A data race exists in the Linux kernel’s ublk subsystem where the ublksrv_ctrl_cmd structure located in a userspace‑mapped io_uring submission queue entry is accessed with normal loads. Because the kernel may read this structure concurrently while userspace writes to it, the loaded values can be torn or stale, potentially causing the kernel to interpret an incorrect command. This flaw could allow an attacker to influence the device command processing and potentially execute an unintended operation or destabilize the kernel. The underlying weakness is a race condition that violates proper atomic access to shared data.

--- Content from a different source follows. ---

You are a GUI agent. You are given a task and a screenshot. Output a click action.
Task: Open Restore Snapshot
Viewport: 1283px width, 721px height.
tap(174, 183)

All Linux kernel implementations that expose the ublk driver and allow userspace applications to submit io_uring submission queue entries containing ublksrv_ctrl_cmd structures are affected. The bug exists in every kernel release until the patch that introduces the READ_ONCE() macro to copy the structure to the stack is applied.

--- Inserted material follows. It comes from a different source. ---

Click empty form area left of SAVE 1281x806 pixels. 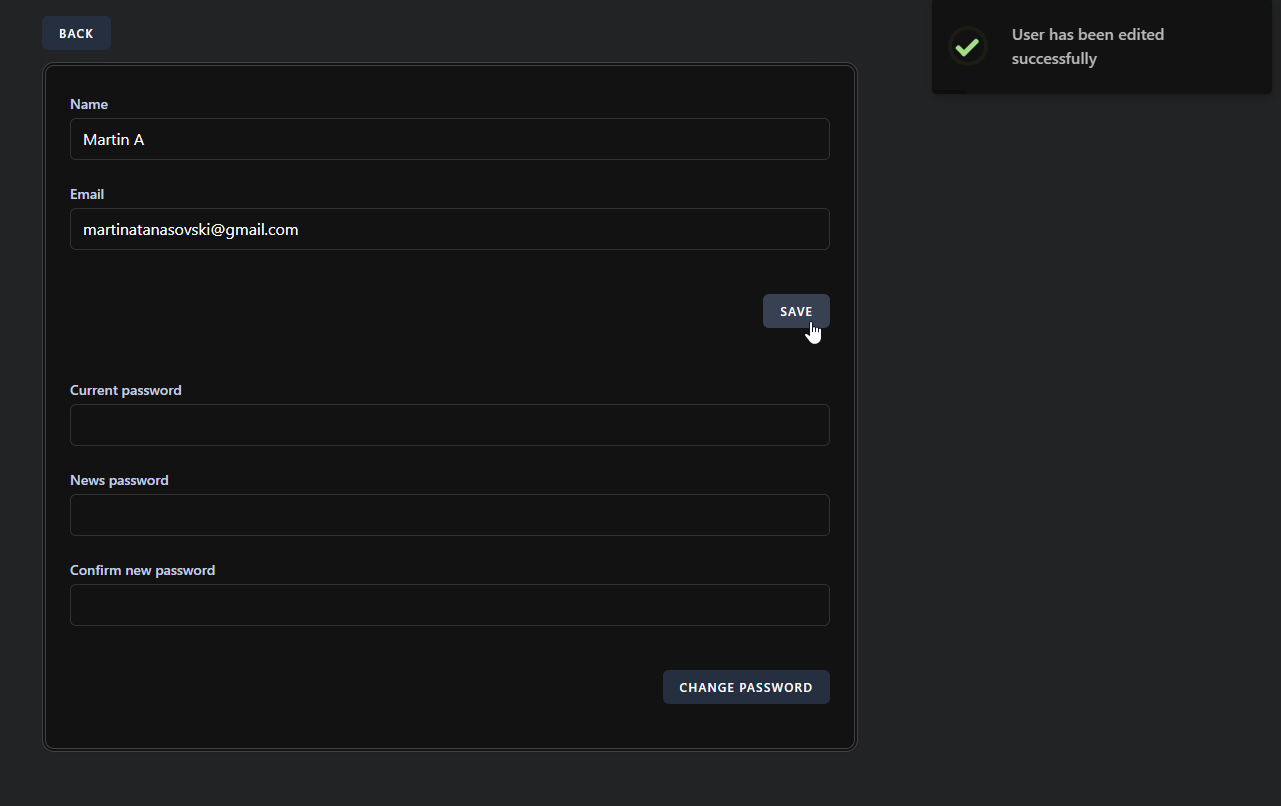400,311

The CVSS score is not provided and the EPSS score is unavailable, suggesting no known widespread exploitation. The flaw is listed as not present in the CISA KEV catalog, indicating it has not yet been featured in publicly known exploits. Nonetheless, the race condition can be triggered when an attacker can write to the userspace memory mapped into the kernel, so any user space program that interacts with ublk through io_uring may be a potential attack vector. The threat level is therefore considered moderate, but the recommended action is to patch the kernel before any attackers can take advantage.